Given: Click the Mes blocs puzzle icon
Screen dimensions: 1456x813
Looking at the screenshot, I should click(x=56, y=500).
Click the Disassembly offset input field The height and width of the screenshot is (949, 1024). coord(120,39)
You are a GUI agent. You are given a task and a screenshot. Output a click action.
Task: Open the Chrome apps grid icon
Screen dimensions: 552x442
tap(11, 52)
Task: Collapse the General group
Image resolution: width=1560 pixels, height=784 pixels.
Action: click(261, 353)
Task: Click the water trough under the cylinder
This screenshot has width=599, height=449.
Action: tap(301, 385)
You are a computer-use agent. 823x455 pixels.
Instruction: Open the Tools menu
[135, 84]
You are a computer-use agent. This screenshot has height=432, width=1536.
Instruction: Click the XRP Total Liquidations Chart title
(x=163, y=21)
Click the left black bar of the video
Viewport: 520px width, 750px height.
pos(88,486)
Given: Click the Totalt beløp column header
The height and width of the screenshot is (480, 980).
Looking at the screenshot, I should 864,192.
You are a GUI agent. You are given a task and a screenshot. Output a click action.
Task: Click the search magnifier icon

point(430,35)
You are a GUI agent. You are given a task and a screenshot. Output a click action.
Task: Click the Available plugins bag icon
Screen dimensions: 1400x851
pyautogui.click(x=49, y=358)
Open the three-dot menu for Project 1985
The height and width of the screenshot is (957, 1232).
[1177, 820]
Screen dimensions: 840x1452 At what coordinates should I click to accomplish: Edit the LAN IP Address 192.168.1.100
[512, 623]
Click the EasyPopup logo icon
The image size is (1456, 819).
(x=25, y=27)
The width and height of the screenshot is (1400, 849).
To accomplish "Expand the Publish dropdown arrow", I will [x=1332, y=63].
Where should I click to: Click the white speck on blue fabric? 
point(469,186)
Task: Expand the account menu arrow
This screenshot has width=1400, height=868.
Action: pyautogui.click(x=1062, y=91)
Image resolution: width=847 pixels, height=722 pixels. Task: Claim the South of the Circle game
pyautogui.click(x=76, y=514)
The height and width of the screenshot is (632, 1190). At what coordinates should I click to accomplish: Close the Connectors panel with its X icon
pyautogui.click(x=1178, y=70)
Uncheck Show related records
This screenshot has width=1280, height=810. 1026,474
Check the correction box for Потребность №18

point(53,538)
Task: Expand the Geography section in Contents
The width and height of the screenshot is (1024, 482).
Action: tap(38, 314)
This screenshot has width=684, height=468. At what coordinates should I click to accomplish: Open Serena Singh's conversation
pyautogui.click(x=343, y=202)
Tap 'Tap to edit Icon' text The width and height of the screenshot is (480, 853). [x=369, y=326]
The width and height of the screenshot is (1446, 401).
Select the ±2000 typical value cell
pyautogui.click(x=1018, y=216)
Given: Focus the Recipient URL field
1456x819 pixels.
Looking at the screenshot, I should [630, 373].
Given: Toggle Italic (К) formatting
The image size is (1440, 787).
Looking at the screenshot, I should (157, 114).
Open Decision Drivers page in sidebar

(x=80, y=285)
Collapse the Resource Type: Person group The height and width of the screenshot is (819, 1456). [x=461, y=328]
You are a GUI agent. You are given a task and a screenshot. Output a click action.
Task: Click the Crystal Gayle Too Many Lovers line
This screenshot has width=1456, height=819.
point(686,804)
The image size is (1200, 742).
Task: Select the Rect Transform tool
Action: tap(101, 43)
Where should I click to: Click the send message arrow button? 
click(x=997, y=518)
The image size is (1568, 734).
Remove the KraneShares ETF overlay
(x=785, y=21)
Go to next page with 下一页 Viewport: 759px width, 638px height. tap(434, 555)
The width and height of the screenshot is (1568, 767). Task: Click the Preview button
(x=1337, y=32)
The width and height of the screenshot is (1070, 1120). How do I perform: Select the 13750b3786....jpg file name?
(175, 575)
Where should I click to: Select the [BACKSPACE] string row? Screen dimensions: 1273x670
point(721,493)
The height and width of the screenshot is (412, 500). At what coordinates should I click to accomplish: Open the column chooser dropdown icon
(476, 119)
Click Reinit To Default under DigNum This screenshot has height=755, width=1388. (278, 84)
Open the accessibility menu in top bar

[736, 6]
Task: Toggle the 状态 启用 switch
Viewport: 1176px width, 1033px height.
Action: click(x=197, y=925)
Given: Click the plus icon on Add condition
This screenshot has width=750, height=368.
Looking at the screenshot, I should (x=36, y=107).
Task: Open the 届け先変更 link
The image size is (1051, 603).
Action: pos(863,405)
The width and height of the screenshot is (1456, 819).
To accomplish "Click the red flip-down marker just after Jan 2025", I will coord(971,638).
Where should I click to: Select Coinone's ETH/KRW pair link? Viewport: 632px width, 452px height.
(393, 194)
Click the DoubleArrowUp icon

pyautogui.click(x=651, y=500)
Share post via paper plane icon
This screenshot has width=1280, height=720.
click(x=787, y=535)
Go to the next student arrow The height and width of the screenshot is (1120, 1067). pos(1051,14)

# TÂCHE À EFFECTUER:
Disposez l'ensemble des données ci-dessus en un tableau Markdown à deux colonnes, « Numéro » et « Ligne », en omettant les lignes vides.

# TÂCHE RÉALISÉE:
| Numéro | Ligne |
|---|---|
| 1 | Given: Click the Mes blocs puzzle icon |
| 2 | Screen dimensions: 1456x813 |
| 3 | Looking at the screenshot, I should click(x=56, y=500). |
| 4 | Click the Disassembly offset input field The height and width of the screenshot is (949, 1024). coord(120,39) |
| 5 | You are a GUI agent. You are given a task and a screenshot. Output a click action. |
| 6 | Task: Open the Chrome apps grid icon |
| 7 | Screen dimensions: 552x442 |
| 8 | tap(11, 52) |
| 9 | Task: Collapse the General group |
| 10 | Image resolution: width=1560 pixels, height=784 pixels. |
| 11 | Action: click(261, 353) |
| 12 | Task: Click the water trough under the cylinder |
| 13 | This screenshot has width=599, height=449. |
| 14 | Action: tap(301, 385) |
| 15 | You are a computer-use agent. 823x455 pixels. |
| 16 | Instruction: Open the Tools menu |
| 17 | [135, 84] |
| 18 | You are a computer-use agent. This screenshot has height=432, width=1536. |
| 19 | Instruction: Click the XRP Total Liquidations Chart title |
| 20 | (x=163, y=21) |
| 21 | Click the left black bar of the video |
| 22 | Viewport: 520px width, 750px height. |
| 23 | pos(88,486) |
| 24 | Given: Click the Totalt beløp column header |
| 25 | The height and width of the screenshot is (480, 980). |
| 26 | Looking at the screenshot, I should 864,192. |
| 27 | You are a GUI agent. You are given a task and a screenshot. Output a click action. |
| 28 | Task: Click the search magnifier icon |
| 29 | point(430,35) |
| 30 | You are a GUI agent. You are given a task and a screenshot. Output a click action. |
| 31 | Task: Click the Available plugins bag icon |
| 32 | Screen dimensions: 1400x851 |
| 33 | pyautogui.click(x=49, y=358) |
| 34 | Open the three-dot menu for Project 1985 |
| 35 | The height and width of the screenshot is (957, 1232). |
| 36 | [1177, 820] |
| 37 | Screen dimensions: 840x1452 At what coordinates should I click to accomplish: Edit the LAN IP Address 192.168.1.100 |
| 38 | [512, 623] |
| 39 | Click the EasyPopup logo icon |
| 40 | The image size is (1456, 819). |
| 41 | (x=25, y=27) |
| 42 | The width and height of the screenshot is (1400, 849). |
| 43 | To accomplish "Expand the Publish dropdown arrow", I will [x=1332, y=63]. |
| 44 | Where should I click to: Click the white speck on blue fabric?  |
| 45 | point(469,186) |
| 46 | Task: Expand the account menu arrow |
| 47 | This screenshot has width=1400, height=868. |
| 48 | Action: pyautogui.click(x=1062, y=91) |
| 49 | Image resolution: width=847 pixels, height=722 pixels. Task: Claim the South of the Circle game |
| 50 | pyautogui.click(x=76, y=514) |
| 51 | The height and width of the screenshot is (632, 1190). At what coordinates should I click to accomplish: Close the Connectors panel with its X icon |
| 52 | pyautogui.click(x=1178, y=70) |
| 53 | Uncheck Show related records |
| 54 | This screenshot has width=1280, height=810. 1026,474 |
| 55 | Check the correction box for Потребность №18 |
| 56 | point(53,538) |
| 57 | Task: Expand the Geography section in Contents |
| 58 | The width and height of the screenshot is (1024, 482). |
| 59 | Action: tap(38, 314) |
| 60 | This screenshot has width=684, height=468. At what coordinates should I click to accomplish: Open Serena Singh's conversation |
| 61 | pyautogui.click(x=343, y=202) |
| 62 | Tap 'Tap to edit Icon' text The width and height of the screenshot is (480, 853). [x=369, y=326] |
| 63 | The width and height of the screenshot is (1446, 401). |
| 64 | Select the ±2000 typical value cell |
| 65 | pyautogui.click(x=1018, y=216) |
| 66 | Given: Focus the Recipient URL field |
| 67 | 1456x819 pixels. |
| 68 | Looking at the screenshot, I should [630, 373]. |
| 69 | Given: Toggle Italic (К) formatting |
| 70 | The image size is (1440, 787). |
| 71 | Looking at the screenshot, I should (157, 114). |
| 72 | Open Decision Drivers page in sidebar |
| 73 | (x=80, y=285) |
| 74 | Collapse the Resource Type: Person group The height and width of the screenshot is (819, 1456). [x=461, y=328] |
| 75 | You are a GUI agent. You are given a task and a screenshot. Output a click action. |
| 76 | Task: Click the Crystal Gayle Too Many Lovers line |
| 77 | This screenshot has width=1456, height=819. |
| 78 | point(686,804) |
| 79 | The image size is (1200, 742). |
| 80 | Task: Select the Rect Transform tool |
| 81 | Action: tap(101, 43) |
| 82 | Where should I click to: Click the send message arrow button?  |
| 83 | click(x=997, y=518) |
| 84 | The image size is (1568, 734). |
| 85 | Remove the KraneShares ETF overlay |
| 86 | (x=785, y=21) |
| 87 | Go to next page with 下一页 Viewport: 759px width, 638px height. tap(434, 555) |
| 88 | The width and height of the screenshot is (1568, 767). Task: Click the Preview button |
| 89 | (x=1337, y=32) |
| 90 | The width and height of the screenshot is (1070, 1120). How do I perform: Select the 13750b3786....jpg file name? |
| 91 | (175, 575) |
| 92 | Where should I click to: Select the [BACKSPACE] string row? Screen dimensions: 1273x670 |
| 93 | point(721,493) |
| 94 | The height and width of the screenshot is (412, 500). At what coordinates should I click to accomplish: Open the column chooser dropdown icon |
| 95 | (476, 119) |
| 96 | Click Reinit To Default under DigNum This screenshot has height=755, width=1388. (278, 84) |
| 97 | Open the accessibility menu in top bar |
| 98 | [736, 6] |
| 99 | Task: Toggle the 状态 启用 switch |
| 100 | Viewport: 1176px width, 1033px height. |
| 101 | Action: click(x=197, y=925) |
| 102 | Given: Click the plus icon on Add condition |
| 103 | This screenshot has width=750, height=368. |
| 104 | Looking at the screenshot, I should (x=36, y=107). |
| 105 | Task: Open the 届け先変更 link |
| 106 | The image size is (1051, 603). |
| 107 | Action: pos(863,405) |
| 108 | The width and height of the screenshot is (1456, 819). |
| 109 | To accomplish "Click the red flip-down marker just after Jan 2025", I will coord(971,638). |
| 110 | Where should I click to: Select Coinone's ETH/KRW pair link? Viewport: 632px width, 452px height. |
| 111 | (393, 194) |
| 112 | Click the DoubleArrowUp icon |
| 113 | pyautogui.click(x=651, y=500) |
| 114 | Share post via paper plane icon |
| 115 | This screenshot has width=1280, height=720. |
| 116 | click(x=787, y=535) |
| 117 | Go to the next student arrow The height and width of the screenshot is (1120, 1067). pos(1051,14) |